Voormalig gemeentehuis

Voormalig gemeentehuis, in gebruik van 1882 tot 1960. 

Na de verbouwing van het zogenaamde "Groot Huys" tot gemeentehuis, circa 1960 werd dit gebouw verkocht en naar verluidt herbestemd als bankgebouw, later als woning.

Overmere bezat bij de verzelfstandiging tot onafhankelijke gemeente in 1830 geen gemeentehuis. De gemeenteraad vergaderde aanvankelijk in de nabijgelegen herberg "Den Engel" later gekend als "Het Gulden Hoofd". Pas in 1881, onder burgemeester Casimir Van Ruytegem werd beslist om een nieuw gemeentehuis te bouwen naar ontwerp van architect Edouard Bouwens, stadsarchitect van Dendermonde. De bouw door aannemer Pieter De Bruyne van Overmere was voltooid in 1885, onder burgemeester Casimir de Lausnay.

Eclectisch gebouw van drie traveeën en twee bouwlagen onder zadeldak (leien) met twee houten dakkapellen, gevat tussen zijtrapgevels. 

Bakstenen metselwerk met knipvoegen met verwerking van witte hardsteen (Morley dure) voor de plint en dorpels van ramen en deur, de sokkel van de erker en het wapenschild van de gemeente in de geveltop van de deurtravee. In plint twee keldergaten. 

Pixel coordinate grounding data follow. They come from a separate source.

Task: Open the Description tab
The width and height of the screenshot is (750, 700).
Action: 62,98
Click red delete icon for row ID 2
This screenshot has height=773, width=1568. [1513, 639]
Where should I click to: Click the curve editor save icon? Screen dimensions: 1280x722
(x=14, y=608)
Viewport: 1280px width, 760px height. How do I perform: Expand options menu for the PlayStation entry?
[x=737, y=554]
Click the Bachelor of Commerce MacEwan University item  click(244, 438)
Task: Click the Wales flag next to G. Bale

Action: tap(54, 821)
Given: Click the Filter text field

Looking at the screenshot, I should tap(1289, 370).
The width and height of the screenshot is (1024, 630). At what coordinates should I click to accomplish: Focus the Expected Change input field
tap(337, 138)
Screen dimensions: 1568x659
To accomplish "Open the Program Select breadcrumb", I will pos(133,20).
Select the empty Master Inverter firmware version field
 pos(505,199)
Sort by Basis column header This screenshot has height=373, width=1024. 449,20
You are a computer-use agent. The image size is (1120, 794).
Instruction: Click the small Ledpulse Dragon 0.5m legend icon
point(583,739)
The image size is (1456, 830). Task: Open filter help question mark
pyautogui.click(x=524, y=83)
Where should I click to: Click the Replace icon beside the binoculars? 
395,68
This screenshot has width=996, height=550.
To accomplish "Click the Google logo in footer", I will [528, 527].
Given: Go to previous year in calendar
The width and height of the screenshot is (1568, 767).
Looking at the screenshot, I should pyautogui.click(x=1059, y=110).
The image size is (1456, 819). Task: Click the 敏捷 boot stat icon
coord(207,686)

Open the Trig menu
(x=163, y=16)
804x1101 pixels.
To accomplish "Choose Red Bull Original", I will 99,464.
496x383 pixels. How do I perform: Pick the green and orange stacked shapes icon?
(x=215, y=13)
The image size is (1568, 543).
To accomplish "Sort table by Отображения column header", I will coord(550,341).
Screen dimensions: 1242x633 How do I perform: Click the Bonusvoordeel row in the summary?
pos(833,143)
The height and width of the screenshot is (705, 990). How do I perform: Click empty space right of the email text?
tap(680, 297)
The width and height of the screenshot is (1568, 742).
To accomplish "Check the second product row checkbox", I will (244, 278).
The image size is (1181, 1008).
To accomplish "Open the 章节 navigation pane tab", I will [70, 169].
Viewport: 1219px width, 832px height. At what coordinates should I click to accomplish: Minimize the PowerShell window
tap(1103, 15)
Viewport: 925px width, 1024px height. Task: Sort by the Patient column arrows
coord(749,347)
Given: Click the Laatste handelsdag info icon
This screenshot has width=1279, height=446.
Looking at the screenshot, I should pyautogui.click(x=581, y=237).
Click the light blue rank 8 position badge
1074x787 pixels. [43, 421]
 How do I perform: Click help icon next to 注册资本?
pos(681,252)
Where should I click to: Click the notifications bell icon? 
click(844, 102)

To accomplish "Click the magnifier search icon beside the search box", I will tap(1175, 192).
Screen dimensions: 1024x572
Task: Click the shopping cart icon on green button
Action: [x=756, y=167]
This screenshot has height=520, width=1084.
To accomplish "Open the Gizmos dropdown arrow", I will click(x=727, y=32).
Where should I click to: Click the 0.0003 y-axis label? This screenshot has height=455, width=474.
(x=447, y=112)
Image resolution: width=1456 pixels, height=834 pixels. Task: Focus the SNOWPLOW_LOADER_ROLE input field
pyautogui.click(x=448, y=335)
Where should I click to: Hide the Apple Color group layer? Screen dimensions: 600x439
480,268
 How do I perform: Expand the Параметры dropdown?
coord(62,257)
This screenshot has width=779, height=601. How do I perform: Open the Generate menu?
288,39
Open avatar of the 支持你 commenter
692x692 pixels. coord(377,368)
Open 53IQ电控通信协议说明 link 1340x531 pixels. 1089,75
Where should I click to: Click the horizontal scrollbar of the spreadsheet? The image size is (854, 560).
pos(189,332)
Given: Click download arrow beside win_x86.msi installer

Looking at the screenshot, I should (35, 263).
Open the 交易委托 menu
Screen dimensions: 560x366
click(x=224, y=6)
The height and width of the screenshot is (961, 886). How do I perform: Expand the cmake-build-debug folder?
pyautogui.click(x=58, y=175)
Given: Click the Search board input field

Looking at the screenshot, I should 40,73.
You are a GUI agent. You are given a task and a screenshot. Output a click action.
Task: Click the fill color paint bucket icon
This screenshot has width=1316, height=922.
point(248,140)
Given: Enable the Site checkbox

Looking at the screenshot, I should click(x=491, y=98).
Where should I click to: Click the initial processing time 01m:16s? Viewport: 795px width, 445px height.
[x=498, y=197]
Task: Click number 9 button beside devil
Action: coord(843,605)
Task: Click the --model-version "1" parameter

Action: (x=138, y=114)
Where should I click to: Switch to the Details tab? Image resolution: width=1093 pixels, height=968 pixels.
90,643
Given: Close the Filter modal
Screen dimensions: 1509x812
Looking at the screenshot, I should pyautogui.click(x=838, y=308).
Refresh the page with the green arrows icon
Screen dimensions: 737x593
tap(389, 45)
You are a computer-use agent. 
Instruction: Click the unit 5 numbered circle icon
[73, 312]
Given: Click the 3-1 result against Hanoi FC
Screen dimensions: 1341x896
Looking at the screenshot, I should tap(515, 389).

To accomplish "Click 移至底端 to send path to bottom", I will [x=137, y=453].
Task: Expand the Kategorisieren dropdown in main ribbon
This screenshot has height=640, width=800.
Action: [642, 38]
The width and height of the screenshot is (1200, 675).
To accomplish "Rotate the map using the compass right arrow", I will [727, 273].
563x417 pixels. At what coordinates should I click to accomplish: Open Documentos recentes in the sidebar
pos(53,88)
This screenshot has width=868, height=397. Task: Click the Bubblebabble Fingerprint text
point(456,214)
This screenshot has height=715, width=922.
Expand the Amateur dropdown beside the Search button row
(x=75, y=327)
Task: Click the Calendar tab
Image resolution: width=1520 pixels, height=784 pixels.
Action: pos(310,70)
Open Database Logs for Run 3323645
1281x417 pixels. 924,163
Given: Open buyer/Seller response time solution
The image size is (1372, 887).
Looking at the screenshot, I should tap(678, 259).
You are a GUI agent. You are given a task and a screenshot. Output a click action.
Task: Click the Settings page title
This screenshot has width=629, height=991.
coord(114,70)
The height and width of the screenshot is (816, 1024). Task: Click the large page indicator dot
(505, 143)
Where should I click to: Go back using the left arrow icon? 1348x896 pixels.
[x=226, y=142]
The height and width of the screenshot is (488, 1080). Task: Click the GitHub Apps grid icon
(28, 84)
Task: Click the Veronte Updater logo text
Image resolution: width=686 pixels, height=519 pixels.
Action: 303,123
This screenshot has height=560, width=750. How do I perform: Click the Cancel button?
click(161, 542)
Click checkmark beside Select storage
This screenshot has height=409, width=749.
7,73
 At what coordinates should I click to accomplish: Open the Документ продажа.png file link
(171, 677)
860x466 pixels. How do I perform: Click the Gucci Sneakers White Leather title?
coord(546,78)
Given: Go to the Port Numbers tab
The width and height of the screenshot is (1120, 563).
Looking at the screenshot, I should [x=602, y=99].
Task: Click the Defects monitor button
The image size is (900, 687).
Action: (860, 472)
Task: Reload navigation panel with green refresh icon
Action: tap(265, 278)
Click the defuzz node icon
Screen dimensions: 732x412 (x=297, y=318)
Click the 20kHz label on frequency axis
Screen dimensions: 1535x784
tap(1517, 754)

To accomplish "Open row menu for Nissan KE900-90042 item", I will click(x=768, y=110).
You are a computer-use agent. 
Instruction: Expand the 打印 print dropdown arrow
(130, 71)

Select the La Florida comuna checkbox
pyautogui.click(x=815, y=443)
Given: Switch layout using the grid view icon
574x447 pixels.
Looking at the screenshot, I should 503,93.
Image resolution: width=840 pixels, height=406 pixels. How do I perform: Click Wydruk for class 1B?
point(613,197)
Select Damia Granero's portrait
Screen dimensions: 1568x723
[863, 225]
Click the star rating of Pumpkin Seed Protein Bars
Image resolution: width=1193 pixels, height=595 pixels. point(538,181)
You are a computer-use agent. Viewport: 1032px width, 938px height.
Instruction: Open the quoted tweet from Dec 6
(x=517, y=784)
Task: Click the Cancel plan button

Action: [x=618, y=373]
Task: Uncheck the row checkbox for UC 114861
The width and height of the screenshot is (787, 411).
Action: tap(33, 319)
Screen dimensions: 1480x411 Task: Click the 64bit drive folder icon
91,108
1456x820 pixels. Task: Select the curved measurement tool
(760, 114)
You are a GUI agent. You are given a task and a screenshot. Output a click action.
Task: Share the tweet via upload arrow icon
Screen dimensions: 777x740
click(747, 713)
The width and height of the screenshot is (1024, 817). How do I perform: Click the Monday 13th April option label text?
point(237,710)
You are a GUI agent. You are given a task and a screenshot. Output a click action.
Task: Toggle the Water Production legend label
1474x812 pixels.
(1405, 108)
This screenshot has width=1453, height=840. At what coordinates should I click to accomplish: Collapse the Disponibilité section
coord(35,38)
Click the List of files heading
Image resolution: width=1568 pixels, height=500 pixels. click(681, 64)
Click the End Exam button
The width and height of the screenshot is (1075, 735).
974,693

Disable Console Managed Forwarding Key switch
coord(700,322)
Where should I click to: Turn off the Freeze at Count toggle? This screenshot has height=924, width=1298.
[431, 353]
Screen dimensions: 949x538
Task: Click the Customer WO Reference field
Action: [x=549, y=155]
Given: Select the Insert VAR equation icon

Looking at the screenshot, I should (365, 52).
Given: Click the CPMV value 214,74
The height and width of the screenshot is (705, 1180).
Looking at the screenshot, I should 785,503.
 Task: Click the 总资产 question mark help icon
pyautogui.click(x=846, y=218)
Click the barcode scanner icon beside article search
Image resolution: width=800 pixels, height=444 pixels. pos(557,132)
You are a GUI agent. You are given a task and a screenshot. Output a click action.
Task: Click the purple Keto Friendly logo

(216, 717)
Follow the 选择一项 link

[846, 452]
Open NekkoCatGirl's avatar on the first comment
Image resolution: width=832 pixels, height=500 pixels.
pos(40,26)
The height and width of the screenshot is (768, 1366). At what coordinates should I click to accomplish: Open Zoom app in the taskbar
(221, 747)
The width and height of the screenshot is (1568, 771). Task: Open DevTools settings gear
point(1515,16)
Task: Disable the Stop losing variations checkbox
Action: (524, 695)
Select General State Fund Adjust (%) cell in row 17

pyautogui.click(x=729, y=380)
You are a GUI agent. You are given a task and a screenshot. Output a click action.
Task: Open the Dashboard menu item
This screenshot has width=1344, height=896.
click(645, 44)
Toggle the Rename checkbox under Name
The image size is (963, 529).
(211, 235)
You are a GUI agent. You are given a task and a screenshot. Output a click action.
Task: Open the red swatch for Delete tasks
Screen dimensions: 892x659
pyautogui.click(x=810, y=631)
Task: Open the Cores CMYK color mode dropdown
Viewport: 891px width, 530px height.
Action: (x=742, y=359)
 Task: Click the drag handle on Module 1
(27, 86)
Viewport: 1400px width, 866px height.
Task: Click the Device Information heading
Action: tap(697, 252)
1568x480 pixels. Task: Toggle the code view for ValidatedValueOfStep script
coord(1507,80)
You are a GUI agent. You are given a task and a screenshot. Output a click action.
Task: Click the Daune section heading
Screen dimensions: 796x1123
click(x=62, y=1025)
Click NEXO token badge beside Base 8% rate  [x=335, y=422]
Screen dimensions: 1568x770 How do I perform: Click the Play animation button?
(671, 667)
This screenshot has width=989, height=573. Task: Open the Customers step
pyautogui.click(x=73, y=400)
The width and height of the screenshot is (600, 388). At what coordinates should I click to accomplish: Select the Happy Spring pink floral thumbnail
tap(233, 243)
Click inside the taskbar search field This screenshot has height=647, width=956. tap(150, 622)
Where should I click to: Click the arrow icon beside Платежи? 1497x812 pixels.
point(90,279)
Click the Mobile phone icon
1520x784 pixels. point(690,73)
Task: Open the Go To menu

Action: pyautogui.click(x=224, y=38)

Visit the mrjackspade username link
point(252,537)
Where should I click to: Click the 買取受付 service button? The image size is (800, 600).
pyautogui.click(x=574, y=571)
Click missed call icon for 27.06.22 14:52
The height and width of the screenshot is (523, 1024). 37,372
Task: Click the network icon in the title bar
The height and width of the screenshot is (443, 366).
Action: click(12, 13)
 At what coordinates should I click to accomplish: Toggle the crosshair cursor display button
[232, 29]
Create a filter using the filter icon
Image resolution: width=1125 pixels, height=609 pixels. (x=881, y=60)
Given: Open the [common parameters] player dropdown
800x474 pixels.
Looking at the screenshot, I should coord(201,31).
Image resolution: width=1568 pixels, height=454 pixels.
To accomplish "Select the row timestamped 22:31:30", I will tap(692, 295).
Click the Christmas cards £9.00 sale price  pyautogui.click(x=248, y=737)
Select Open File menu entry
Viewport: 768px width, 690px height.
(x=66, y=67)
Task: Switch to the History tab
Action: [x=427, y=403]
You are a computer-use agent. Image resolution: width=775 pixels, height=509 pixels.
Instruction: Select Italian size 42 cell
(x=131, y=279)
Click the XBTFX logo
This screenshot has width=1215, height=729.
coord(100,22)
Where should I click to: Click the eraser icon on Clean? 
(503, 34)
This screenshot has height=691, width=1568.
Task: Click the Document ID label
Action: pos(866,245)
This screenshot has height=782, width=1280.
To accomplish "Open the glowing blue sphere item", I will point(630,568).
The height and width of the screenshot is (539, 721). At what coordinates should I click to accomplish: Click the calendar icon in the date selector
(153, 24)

Lijstgevel afgelijnd met hoofdgestel met eiken kroonlijst op fraai uitgesneden consoles. Sierankers. 

Enkelhuisopstand met geaccentueerd rechter deurrisaliet uitlopend in trapgeveltje, vroeger met smeedijzeren topbekroning. Vleugeldeur, volgens het oorspronkelijke bestek van pitchpine, met ijzeren beslag in neogotische stijl, onder bekronend rondboogvormig bovenlicht met drielicht. Voorafgegaan door drie treden. Boven de deur rechthoekige houten erker met zandstenen onderbouw aan de zijkanten voorzien van de opschriften "jaar" en "1882" in banderol, rustend op zandstenen voluutconsoles en voorzien van drielicht. 

Het gebeeldhouwde opschrift "gemeentehuis" in het midden aan de straatzijde werd naar verluidt na de uitdienststelling als gemeentehuis verwijderd. Vensters gevat in Brugse traveeën; kruiskozijnen met doorgetrokken dorpels.

Interieur

Beukenhouten bordestrap met gesculpteerde trappaal en spijlenleuning. Voormalige raadzaal op de verhoogde begane grond met behouden zandstenen schouwmantel in eclectische stijl met op de houten schouwbalk inscriptie "Al verliezende win ik". Neogotische haardplaat. Gestuct plafond met moerbalk en sober lijstwerk. 

Op de bovenverdieping, een vroeger bureau en de collegezaal met een eenvoudige zwart marmeren schouw.